In the next few days, Oasis and I will reach the half-way point on the trail between Mexico and Canada which is about 1332 miles. We plan to treat ourselves to a beer at the Drakesbad ranch to celebrate this achievement.
We are currently staying with Spud's (another hiker and friend) relatives in Quincy, CA. Beginning with some wonderful trail magic from Steve in South Lake Tahoe, my mother's visit to Truckee, CA as well as a somewhat unexpected visit from a good friend from college and now a wonderful stay in Quincy (not to mention a visit from Spud's parents in Ashland), Oasis and I feel so lucky and well taken care of along the trail. Our group has now expanded to include Spud and Histogram. Spud, also known as Evan, I actually wrote about in my blog (Certified Geardo). I will admit that Spud was NOT impressed my portrayal of him. Nevertheless, after a mildly awkward encounter where I apologized for comparing him to a character in the Portlandia TV series, we decided that since we both like crosswords, cribbage and food, that perhaps we might make a solid hiking trio. We now consider Spud an integral part of our group. Histogram, who is from the Bay area has also joined us for the time-being and we are enjoying his company.

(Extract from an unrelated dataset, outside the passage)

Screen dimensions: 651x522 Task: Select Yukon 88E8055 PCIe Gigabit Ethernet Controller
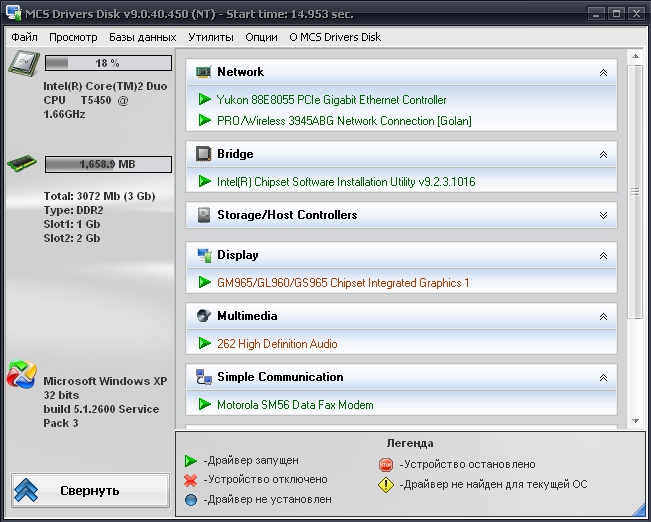(331, 100)
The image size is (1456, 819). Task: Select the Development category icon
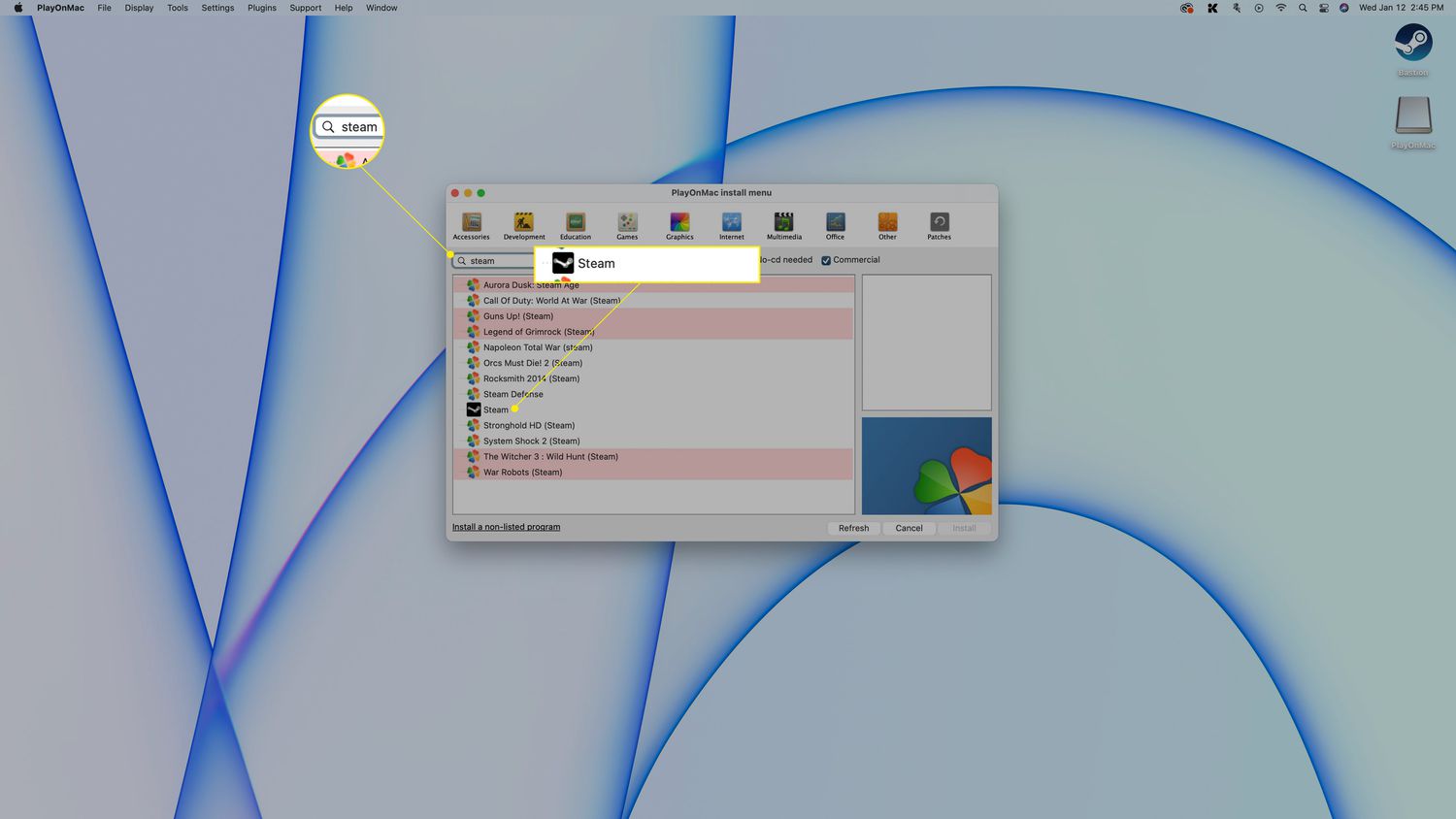(x=523, y=225)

In my eyes, we've reached a point on the trail where putting one step in front of the other has become such a routine that at times minutes walking seems like hours and an hour can feel, well, alot longer than an hour. As a way to combat this time warp, we have began playing word games on the trail: telling complicated-multipart stories that rhyme, playing contact and imagining certain futuristic world problems and solutions.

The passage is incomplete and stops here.